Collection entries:
□ □ □ □

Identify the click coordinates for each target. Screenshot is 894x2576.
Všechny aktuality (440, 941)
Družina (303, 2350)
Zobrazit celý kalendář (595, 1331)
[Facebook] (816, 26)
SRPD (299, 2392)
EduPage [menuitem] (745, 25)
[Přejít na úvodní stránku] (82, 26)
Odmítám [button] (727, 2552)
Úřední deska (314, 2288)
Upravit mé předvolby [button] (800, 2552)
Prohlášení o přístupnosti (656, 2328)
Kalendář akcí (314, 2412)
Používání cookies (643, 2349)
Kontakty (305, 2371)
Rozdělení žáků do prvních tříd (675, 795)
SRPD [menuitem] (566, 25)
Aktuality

□ □ □ □

What to do: Lines containing the word "button" are to be pulled from the records and copied.

Written answer:
Odmítám [button] (727, 2552)
Upravit mé předvolby [button] (800, 2552)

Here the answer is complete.